Assis sur sa moto «Djakarta» rose, Seydou Togola avoue que très souvent il écoute de la musique étant dans la circulation. «Je sais que ce n’est pas prudent mais je le fais, car écouter de la musique dans la circulation me met à l’aise», confie-t-il naïvement. Ce jeune enseignant du lycée Samba Soumaré de Lafiabougou ne se soucie guère de tous les dangers qu’il court et qu’il fait courir aux autres. Non loin de là, habillé en jean bleu et t-shirt jaune de marque « Lacoste », M.K explique que l’usage des écouteurs lui permet de se passer du bruit incessant de la circulation routière. C’est étonnant quand même. Ecouteurs placés aux oreilles, lunette sur le front, habillé en chemise grise et jean bleu, Bah Samaké aime écouter de la musique. A la maison, dans la circulation comme sur son lieu de travail, le jeune maçon de Sirakoro Méguétana porte toujours les écouteurs. «Chaque matin, en partant au boulot à moto, j’écoute la radio. Je reste avec mes écouteurs pendant toute la journée», di-t-il. «En circulant en ville, j’ai l’habitude de mettre les écouteurs sans pourtant écouter de la musique ou de faire des appels.

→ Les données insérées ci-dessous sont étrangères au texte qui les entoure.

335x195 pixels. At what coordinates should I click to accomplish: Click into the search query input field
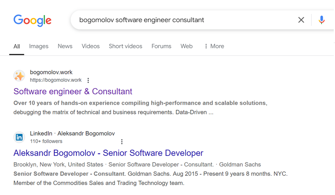pos(181,20)
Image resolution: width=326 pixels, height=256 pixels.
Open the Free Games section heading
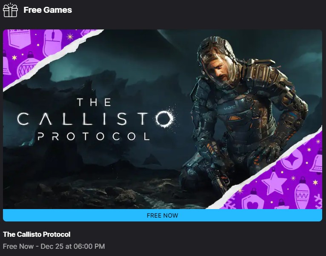48,10
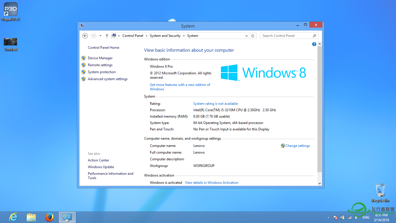This screenshot has width=396, height=223.
Task: Expand the address bar history dropdown
Action: point(246,36)
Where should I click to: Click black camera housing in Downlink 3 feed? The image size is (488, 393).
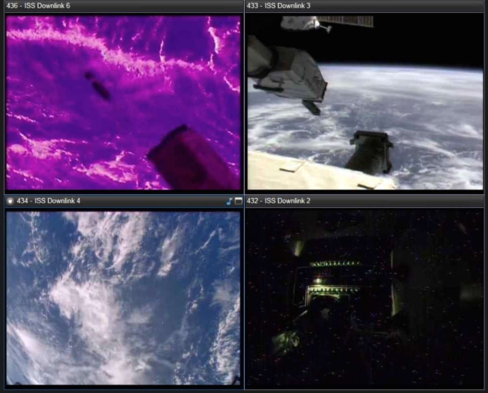(x=371, y=152)
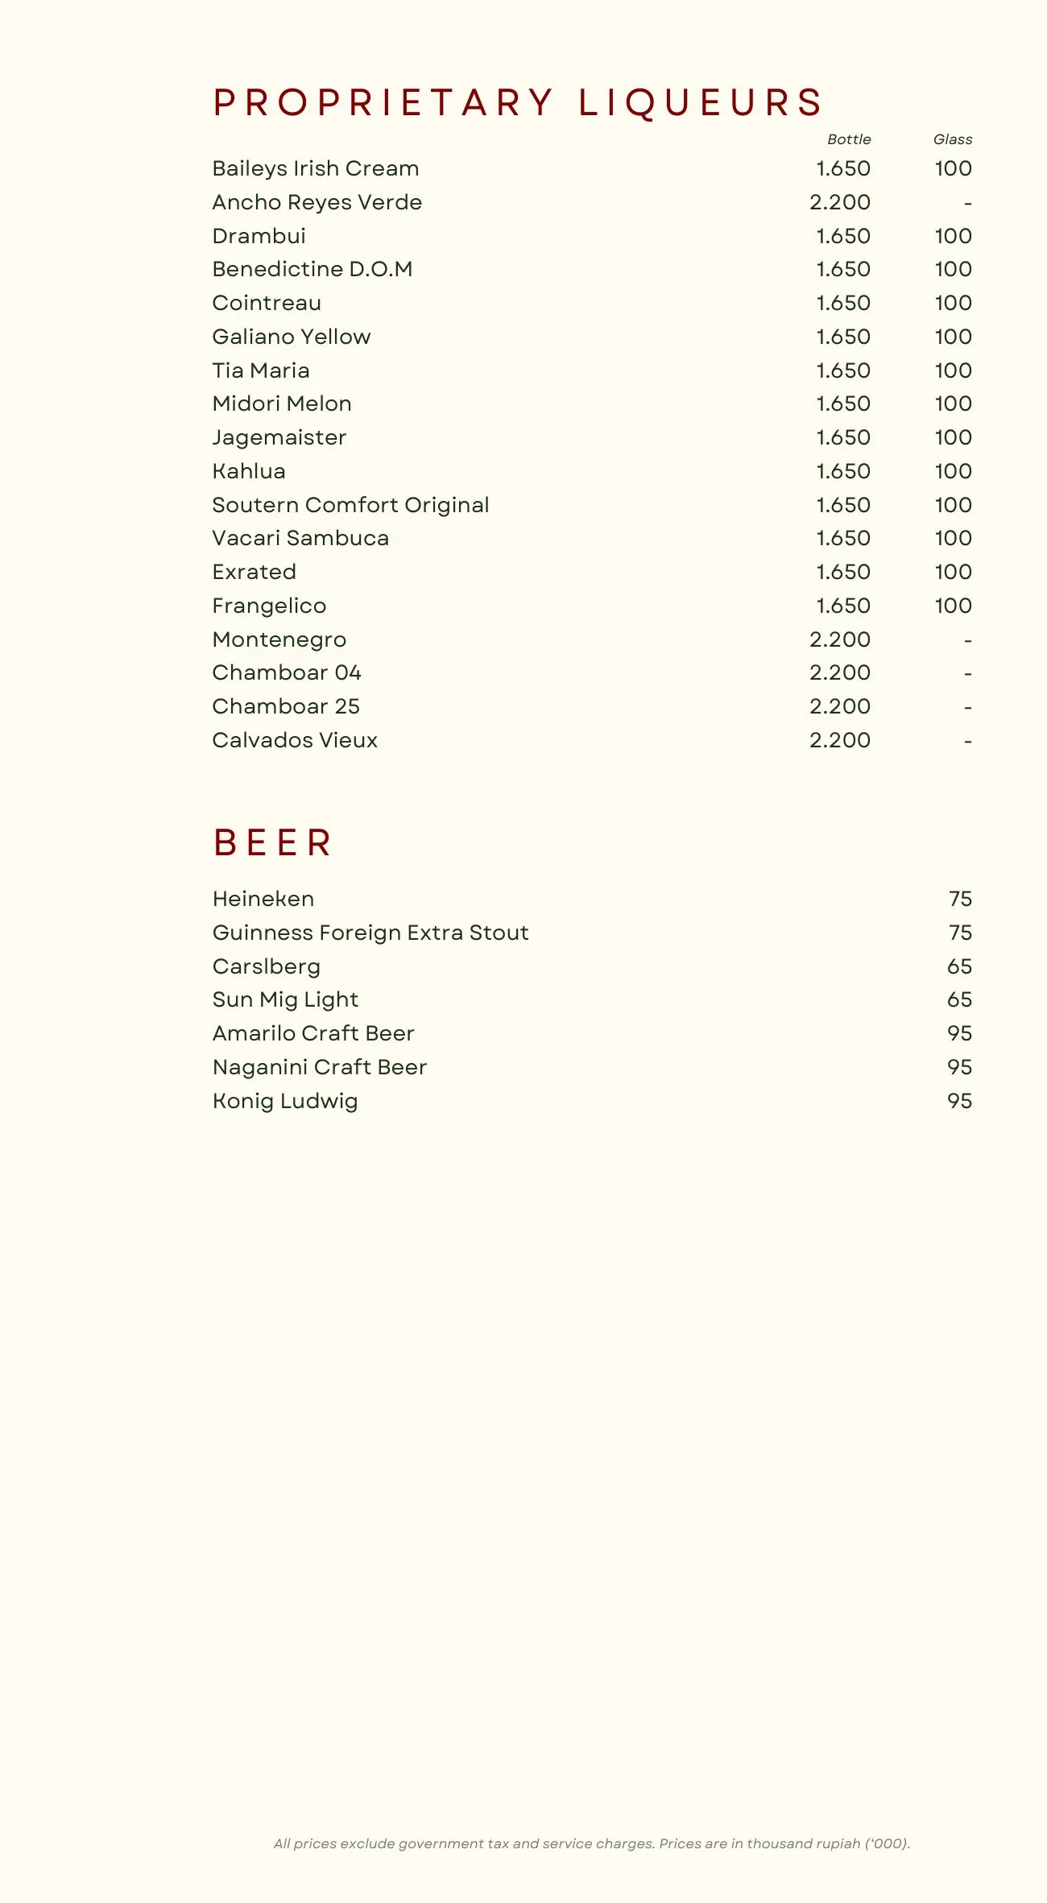This screenshot has width=1047, height=1903.
Task: Click the Proprietary Liqueurs heading
Action: tap(518, 103)
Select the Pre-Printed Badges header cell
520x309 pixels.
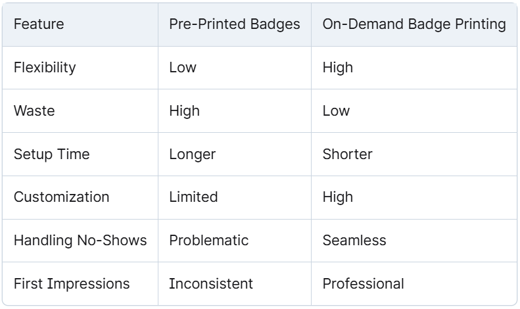click(x=235, y=24)
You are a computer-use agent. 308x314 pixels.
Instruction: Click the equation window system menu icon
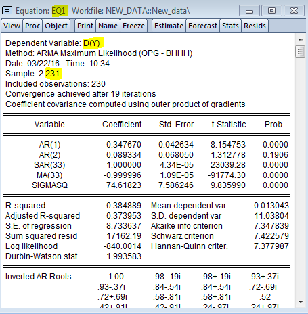pyautogui.click(x=7, y=10)
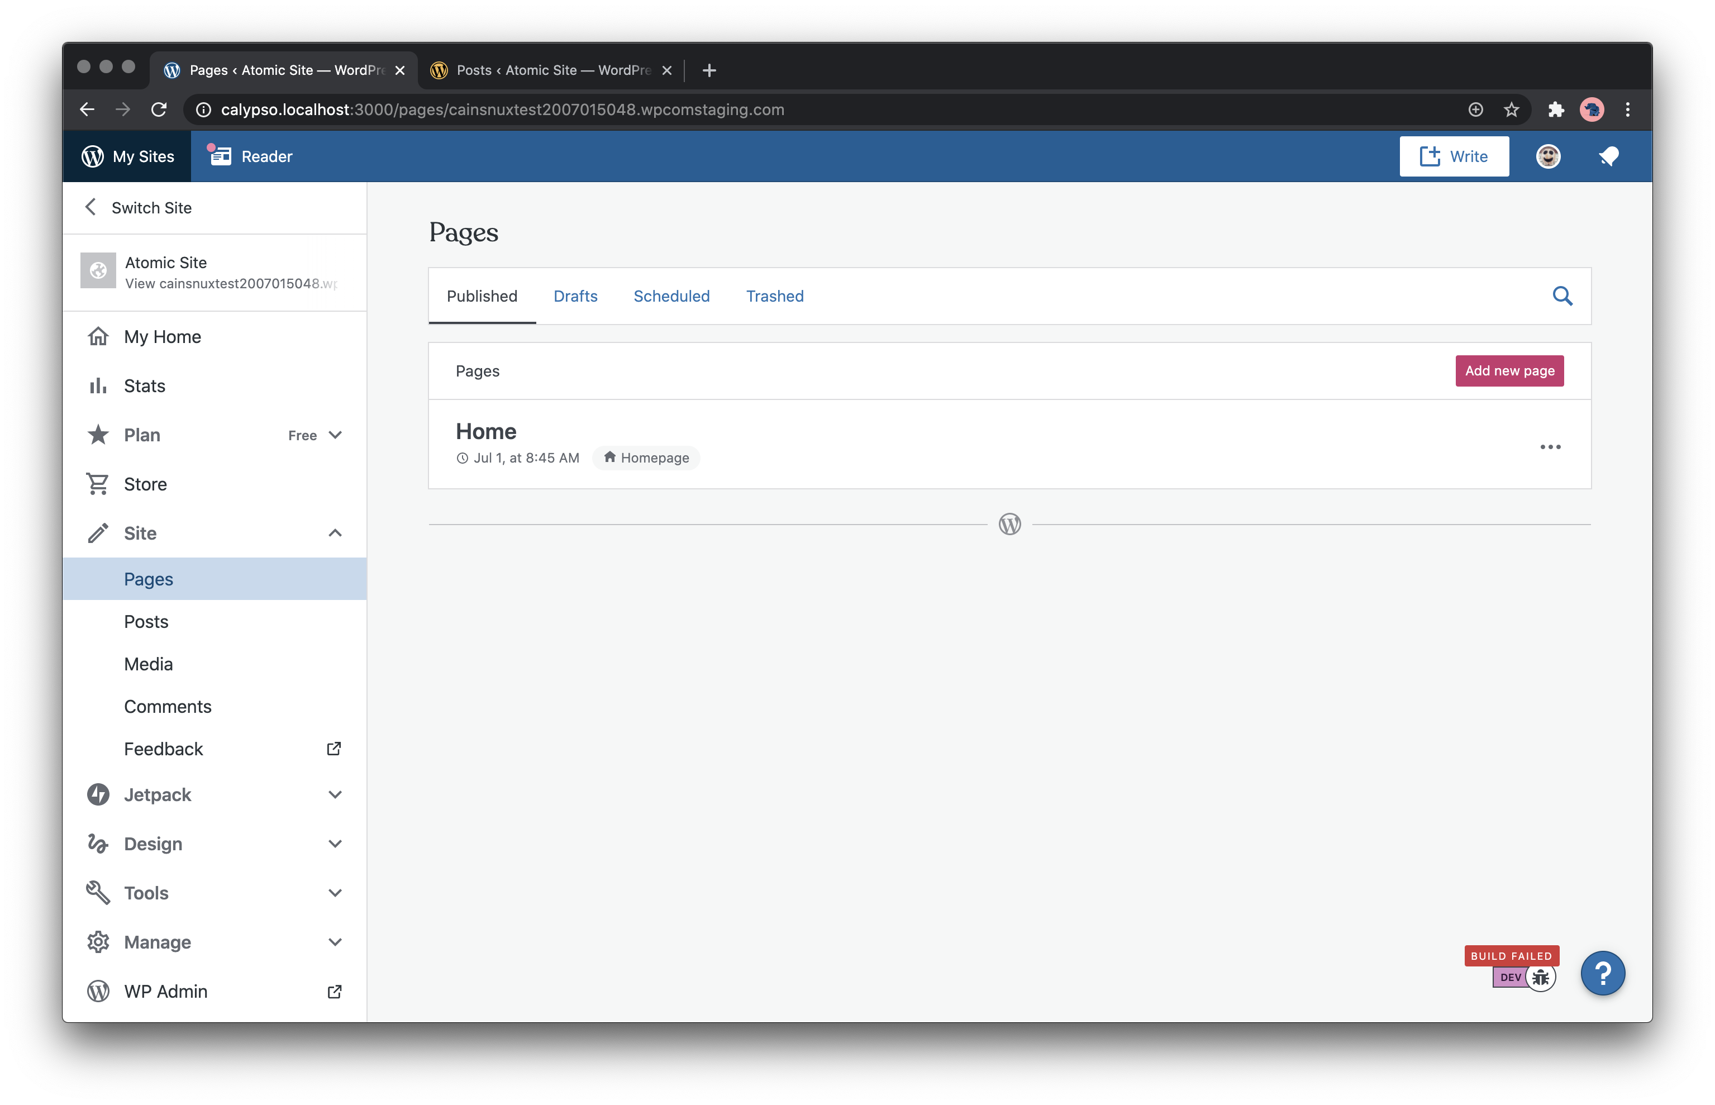The height and width of the screenshot is (1105, 1715).
Task: Expand the Plan Free chevron
Action: pos(334,436)
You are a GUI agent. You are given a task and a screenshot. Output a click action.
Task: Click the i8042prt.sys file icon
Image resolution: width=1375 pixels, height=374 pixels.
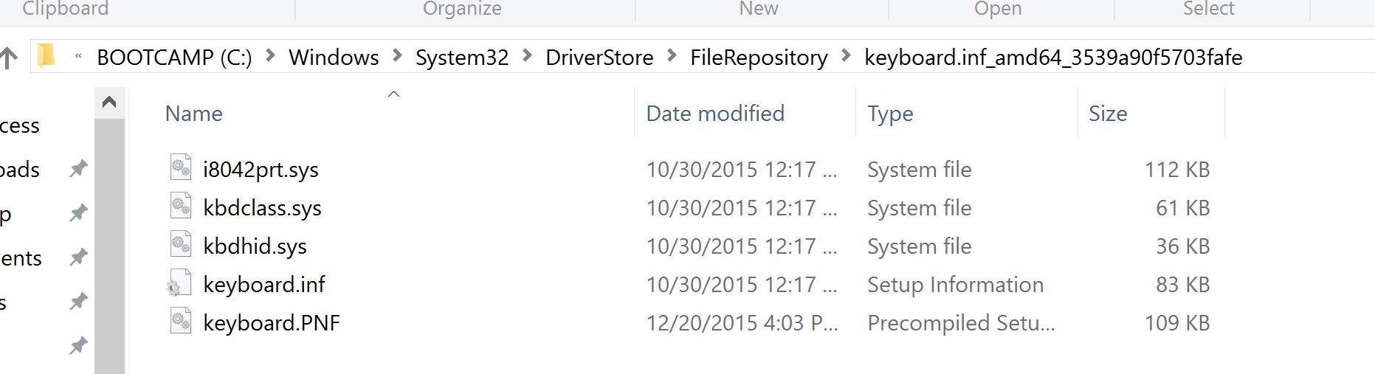(181, 168)
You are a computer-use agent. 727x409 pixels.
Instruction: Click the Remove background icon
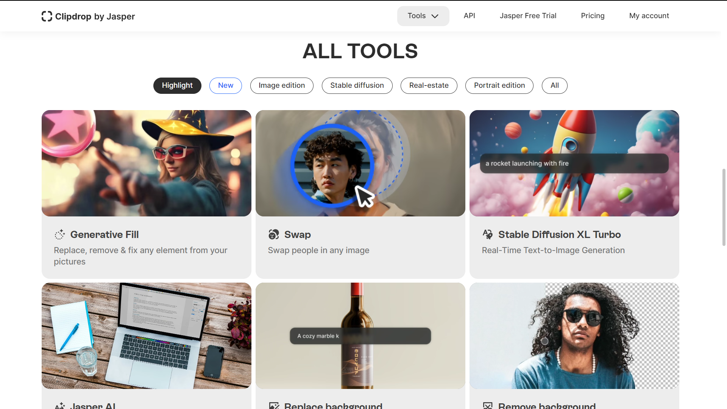488,406
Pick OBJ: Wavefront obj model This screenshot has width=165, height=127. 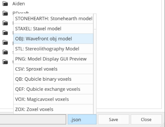point(53,39)
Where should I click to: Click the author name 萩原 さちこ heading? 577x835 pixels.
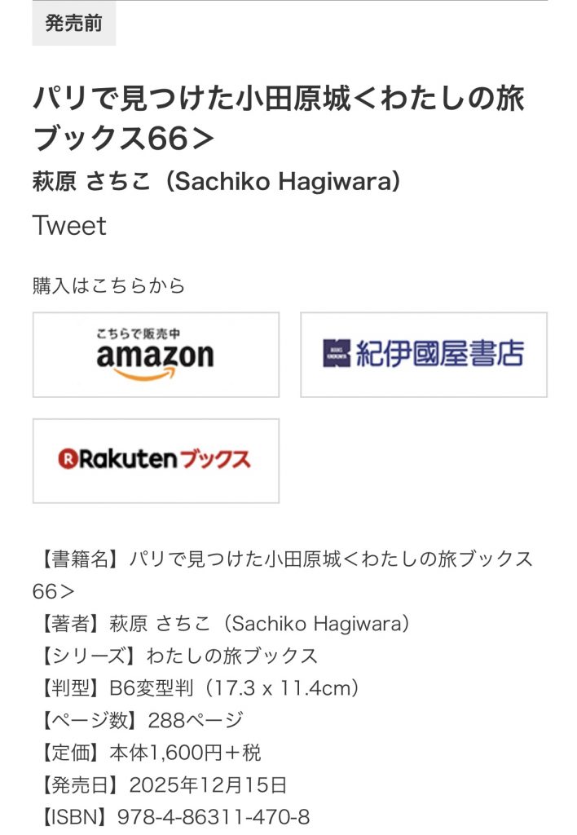pyautogui.click(x=216, y=180)
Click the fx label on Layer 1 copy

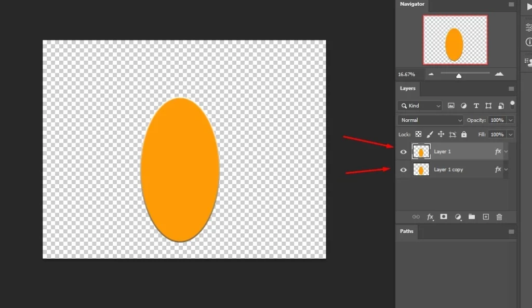coord(498,170)
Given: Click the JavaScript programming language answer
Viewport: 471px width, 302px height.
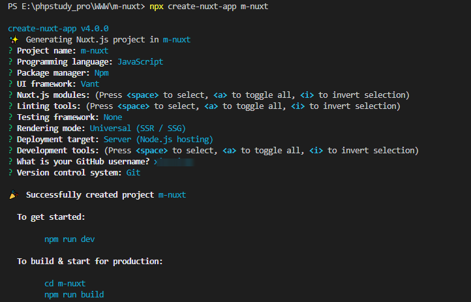Looking at the screenshot, I should tap(140, 62).
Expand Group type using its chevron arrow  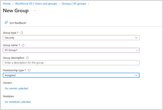click(136, 38)
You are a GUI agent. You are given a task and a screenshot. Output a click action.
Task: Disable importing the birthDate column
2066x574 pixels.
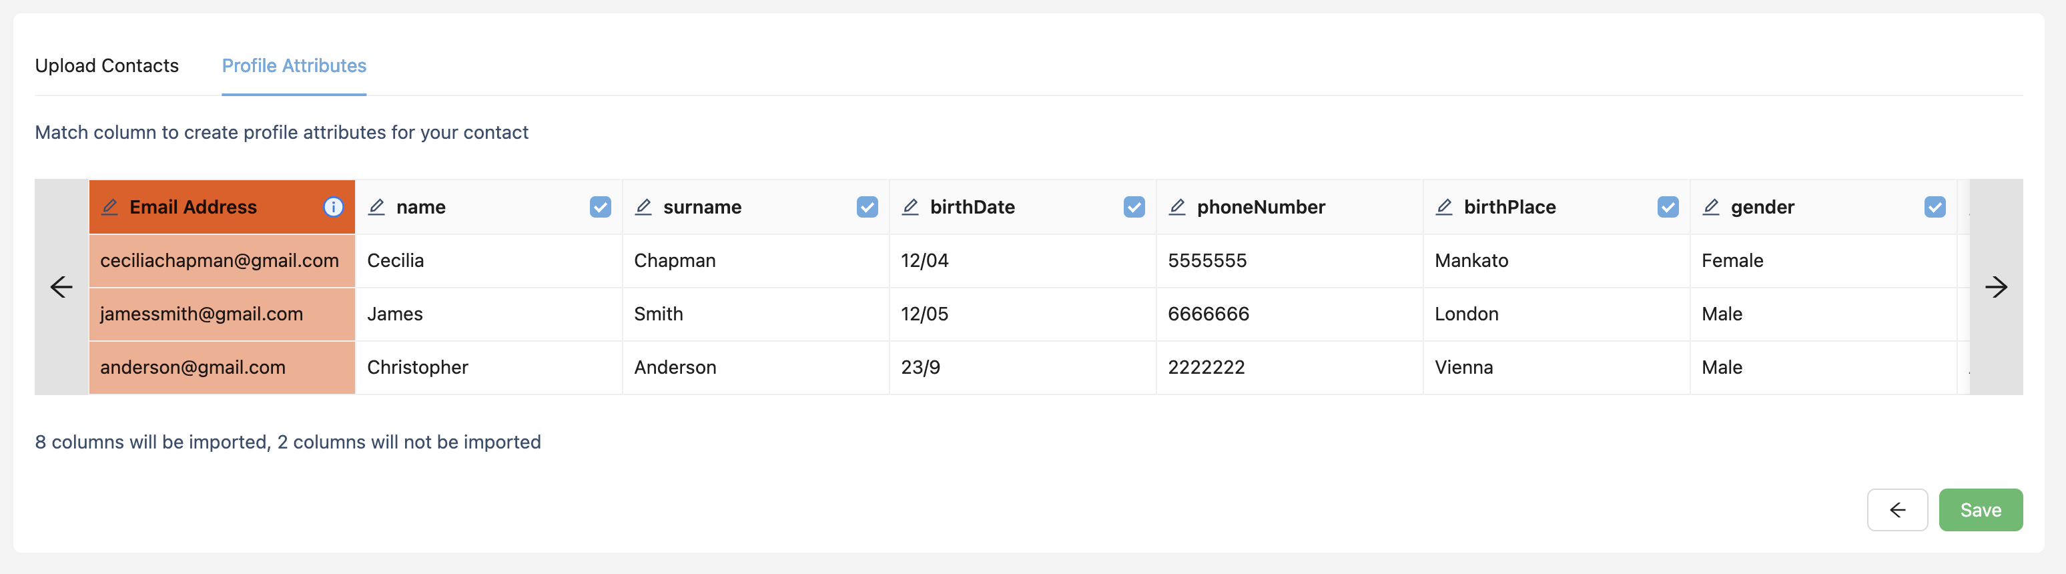1134,207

C’est arrivé à destination que je le fais», confie sagement un jeune motocycliste croisé sur la voie de Niamakoro, non loin de la tour d’Afrique. Débout sur son «X one» rouge, Seydou Camara pense qu’utiliser les écouteurs dans la circulation dépend de la volonté de chacun. «Dans la circulation, il y a ceux qui pensent que ce n’est pas bien. Mais une chose est claire : qu’on utilise les écouteurs ou pas, si le destin décide que c’est dans la circulation qu’on doit finir sa course, ce sera le cas tout bonnement», pense-t-il, fataliste. Si le port des écouteurs a ses adeptes, il ne manque pas non plus de détracteurs. Contrairement à certains interlocuteurs, Moussa Kanta, fermier à Banankoro, pense que le port des écouteurs déconcentre l’usager de la circulation. Il estime que nombre d’accidents en ville sont causés par cette pratique. «En tout cas, je ne le pratique pas et je le déconseille à tous les usagers de la circulation qui le font», s’exprime-t-il. Ibrahim Gakou ne porte pas les écouteurs dans la circulation parce que tout simplement ce n’est pas autorisé par la loi. Visiblement prudent, les mains au guidon de sa moto, le jeune commerçant du Grand marché de Bamako regrette que cette pratique continue d’ôter la vie à nombre d’usagers de la route.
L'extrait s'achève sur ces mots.